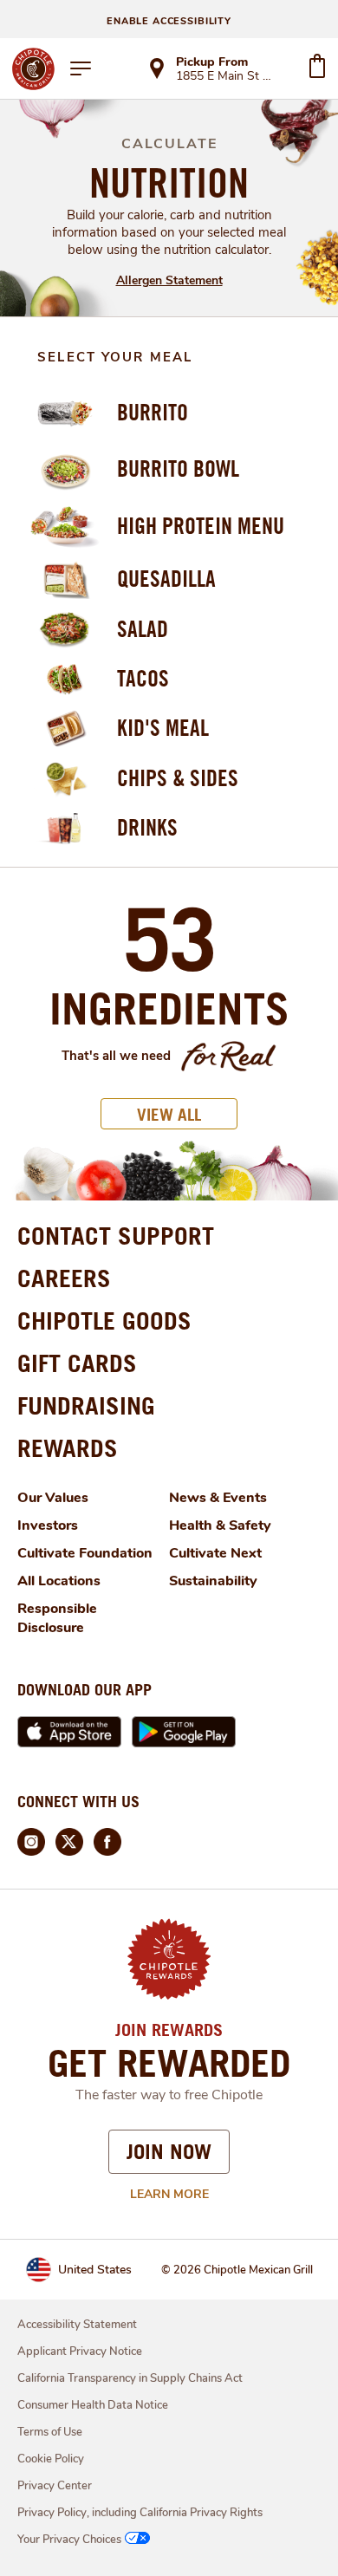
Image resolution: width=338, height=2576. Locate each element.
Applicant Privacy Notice (79, 2351)
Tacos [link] (143, 678)
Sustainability (213, 1580)
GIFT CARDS (77, 1363)
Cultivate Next (215, 1553)
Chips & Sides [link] (177, 777)
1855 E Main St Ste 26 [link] (226, 77)
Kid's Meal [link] (163, 727)
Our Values (52, 1497)
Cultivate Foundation (85, 1553)
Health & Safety (220, 1525)
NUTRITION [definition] (169, 182)
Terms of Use (49, 2432)
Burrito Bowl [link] (178, 468)
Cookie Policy (50, 2459)
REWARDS (67, 1448)
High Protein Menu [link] (200, 525)
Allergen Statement (169, 280)
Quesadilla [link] (166, 578)
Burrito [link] (152, 412)
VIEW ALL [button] (169, 1114)
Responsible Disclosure (57, 1618)
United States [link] (95, 2269)
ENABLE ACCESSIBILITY (169, 21)
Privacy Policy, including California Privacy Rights (140, 2513)
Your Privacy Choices (69, 2539)
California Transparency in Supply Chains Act (130, 2378)
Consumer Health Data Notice (92, 2405)
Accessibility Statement (77, 2324)
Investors (47, 1525)
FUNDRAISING (86, 1405)
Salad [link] (142, 628)
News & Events (218, 1497)
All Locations (59, 1580)
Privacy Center (54, 2486)
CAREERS (64, 1278)
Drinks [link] (147, 827)
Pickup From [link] (212, 62)
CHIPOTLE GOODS (104, 1320)
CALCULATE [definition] (169, 143)
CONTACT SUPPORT (115, 1235)
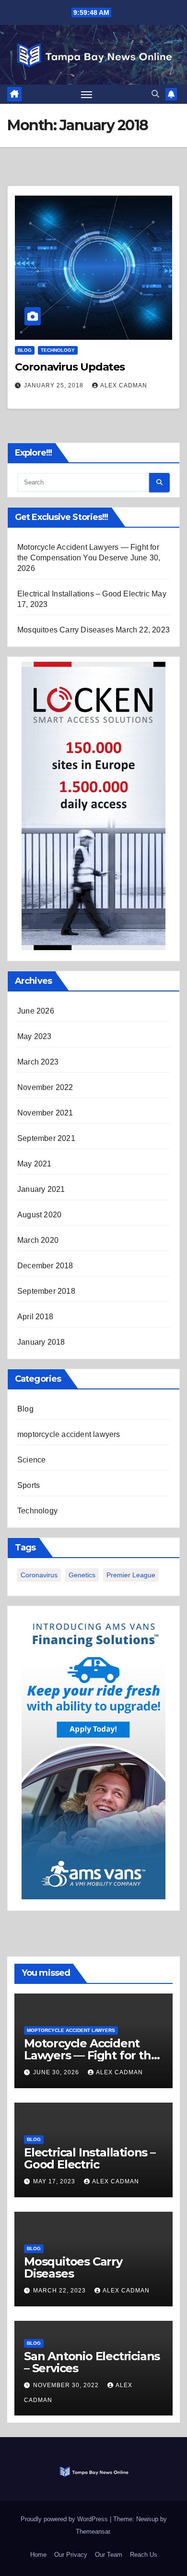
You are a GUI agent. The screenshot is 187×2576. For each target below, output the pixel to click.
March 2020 (37, 1240)
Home (38, 2554)
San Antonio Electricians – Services (92, 2362)
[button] (155, 94)
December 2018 (45, 1266)
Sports (28, 1485)
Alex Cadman (123, 385)
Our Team (108, 2554)
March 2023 (37, 1062)
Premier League (130, 1575)
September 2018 (46, 1291)
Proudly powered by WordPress (65, 2519)
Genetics (82, 1575)
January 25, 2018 (54, 385)
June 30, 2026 (57, 2072)
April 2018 (35, 1317)
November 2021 (45, 1113)
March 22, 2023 (60, 2290)
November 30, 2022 (67, 2385)
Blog (25, 350)
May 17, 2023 (55, 2181)
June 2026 (35, 1011)
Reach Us (143, 2554)
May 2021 (34, 1164)
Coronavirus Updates (70, 366)
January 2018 (41, 1342)
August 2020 (39, 1215)
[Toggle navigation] (86, 94)
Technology (58, 350)
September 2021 (46, 1138)
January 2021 (41, 1189)
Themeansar (93, 2531)
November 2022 (45, 1087)
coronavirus (39, 1575)
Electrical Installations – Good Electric (83, 594)
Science (31, 1460)
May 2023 (34, 1036)
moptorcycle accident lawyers (68, 1434)
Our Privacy (70, 2554)
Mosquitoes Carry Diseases (65, 630)
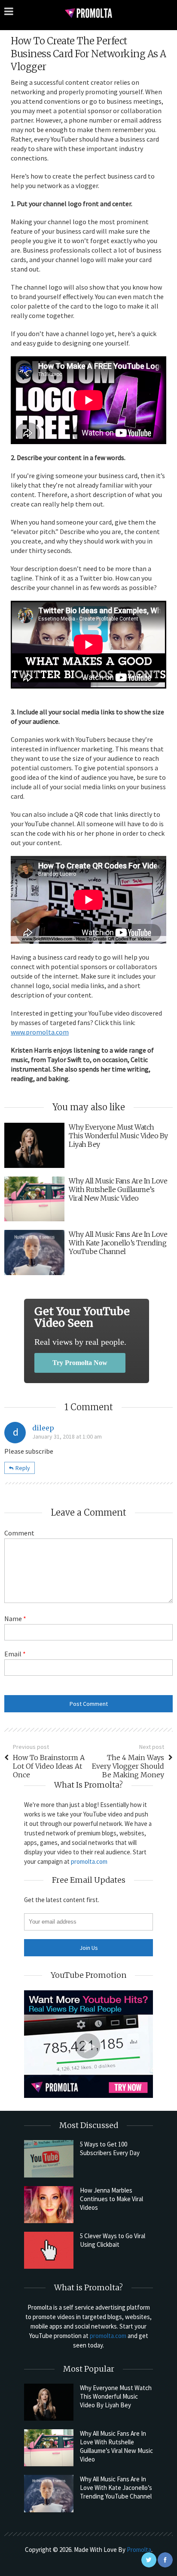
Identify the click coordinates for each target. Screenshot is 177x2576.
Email (15, 1653)
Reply (22, 1468)
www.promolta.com (40, 1032)
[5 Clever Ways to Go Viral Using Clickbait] (48, 2250)
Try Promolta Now (79, 1362)
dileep (43, 1428)
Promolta (139, 2549)
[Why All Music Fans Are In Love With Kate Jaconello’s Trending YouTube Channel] (48, 2493)
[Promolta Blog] (88, 13)
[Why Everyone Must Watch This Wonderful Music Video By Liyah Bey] (48, 2402)
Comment (19, 1533)
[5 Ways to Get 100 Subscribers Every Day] (48, 2158)
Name (15, 1618)
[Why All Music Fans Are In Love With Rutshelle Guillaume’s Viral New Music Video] (48, 2447)
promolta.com (89, 1861)
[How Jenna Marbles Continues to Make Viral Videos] (48, 2204)
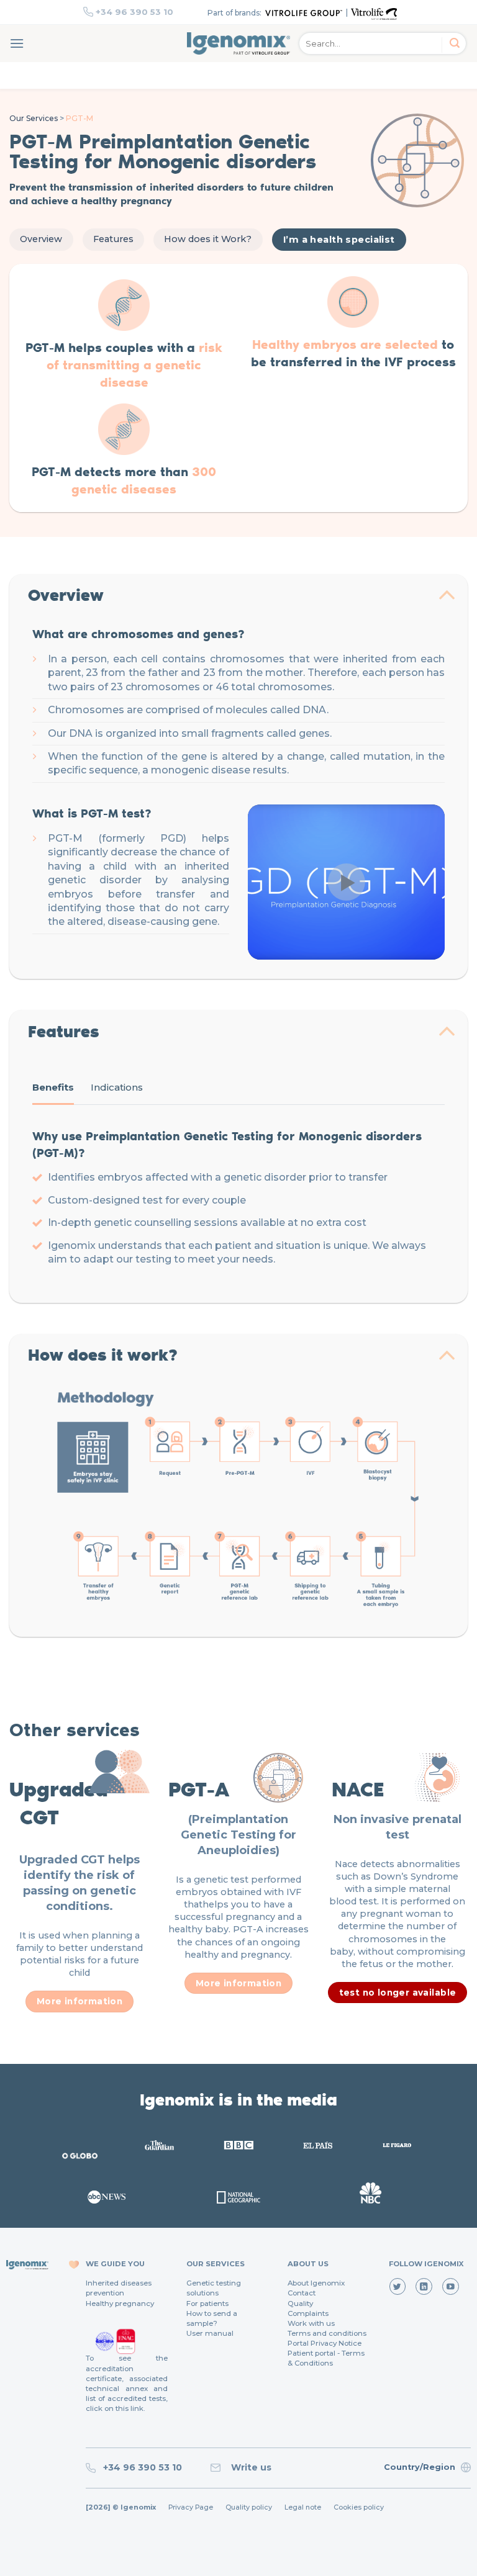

Directions ::
Reproduce each entry verbatim, excluding any embedded images.

Answer to this task ::
Image resolution: width=338, height=2576. Locate each element.
Applicant Privacy Notice (79, 2351)
Tacos [link] (143, 678)
Sustainability (213, 1580)
GIFT CARDS (77, 1363)
Cultivate Next (215, 1553)
Chips & Sides [link] (177, 777)
1855 E Main St Ste 26 [link] (226, 77)
Kid's Meal [link] (163, 727)
Our Values (52, 1497)
Cultivate Foundation (85, 1553)
Health & Safety (220, 1525)
NUTRITION [definition] (169, 182)
Terms of Use (49, 2432)
Burrito Bowl [link] (178, 468)
Cookie Policy (50, 2459)
REWARDS (67, 1448)
High Protein Menu [link] (200, 525)
Allergen Statement (169, 280)
Quesadilla [link] (166, 578)
Burrito [link] (152, 412)
VIEW ALL [button] (169, 1114)
Responsible Disclosure (57, 1618)
United States [link] (95, 2269)
ENABLE ACCESSIBILITY (169, 21)
Privacy Policy, including California Privacy Rights (140, 2513)
Your Privacy Choices (69, 2539)
California Transparency in Supply Chains Act (130, 2378)
Consumer Health Data Notice (92, 2405)
Accessibility Statement (77, 2324)
Investors (47, 1525)
FUNDRAISING (86, 1405)
Salad [link] (142, 628)
News & Events (218, 1497)
All Locations (59, 1580)
Privacy Center (54, 2486)
CAREERS (64, 1278)
Drinks [link] (147, 827)
Pickup From [link] (212, 62)
CHIPOTLE GOODS (104, 1320)
CALCULATE [definition] (169, 143)
CONTACT SUPPORT (115, 1235)
You are a GUI agent. The screenshot is 187×2576. For each target below, output the pixel to click.
March 2020 (37, 1240)
Home (38, 2554)
San Antonio Electricians – Services (92, 2362)
[button] (155, 94)
December 2018 (45, 1266)
Sports (28, 1485)
Alex Cadman (123, 385)
Our Team (108, 2554)
March 2023 (37, 1062)
Premier League (130, 1575)
September 2018 (46, 1291)
Proudly powered by WordPress (65, 2519)
Genetics (82, 1575)
January 25, 2018 (54, 385)
June 30, 2026 (57, 2072)
April 2018 (35, 1317)
November 2021 (45, 1113)
March 22, 2023 (60, 2290)
November 30, 2022 (67, 2385)
Blog (25, 350)
May 17, 2023 (55, 2181)
June 2026 (35, 1011)
Reach Us (143, 2554)
May 2021 (34, 1164)
Coronavirus Updates (70, 366)
January 2018 (41, 1342)
August 2020 (39, 1215)
[Toggle navigation] (86, 94)
Technology (58, 350)
September 2021 (46, 1138)
January 2021 (41, 1189)
Themeansar (93, 2531)
November 2022 (45, 1087)
coronavirus (39, 1575)
Electrical Installations – Good Electric (83, 594)
Science (31, 1460)
May 2023 (34, 1036)
moptorcycle accident lawyers (68, 1434)
Our Privacy (70, 2554)
Mosquitoes Carry Diseases (65, 630)
Identify the click coordinates for each target. Screenshot is 177x2576.
Email (15, 1653)
Reply (22, 1468)
www.promolta.com (40, 1032)
[5 Clever Ways to Go Viral Using Clickbait] (48, 2250)
Try Promolta Now (79, 1362)
dileep (43, 1428)
Promolta (139, 2549)
[Why All Music Fans Are In Love With Kate Jaconello’s Trending YouTube Channel] (48, 2493)
[Promolta Blog] (88, 13)
[Why Everyone Must Watch This Wonderful Music Video By Liyah Bey] (48, 2402)
Comment (19, 1533)
[5 Ways to Get 100 Subscribers Every Day] (48, 2158)
Name (15, 1618)
[Why All Music Fans Are In Love With Rutshelle Guillaume’s Viral New Music Video] (48, 2447)
promolta.com (89, 1861)
[How Jenna Marbles Continues to Make Viral Videos] (48, 2204)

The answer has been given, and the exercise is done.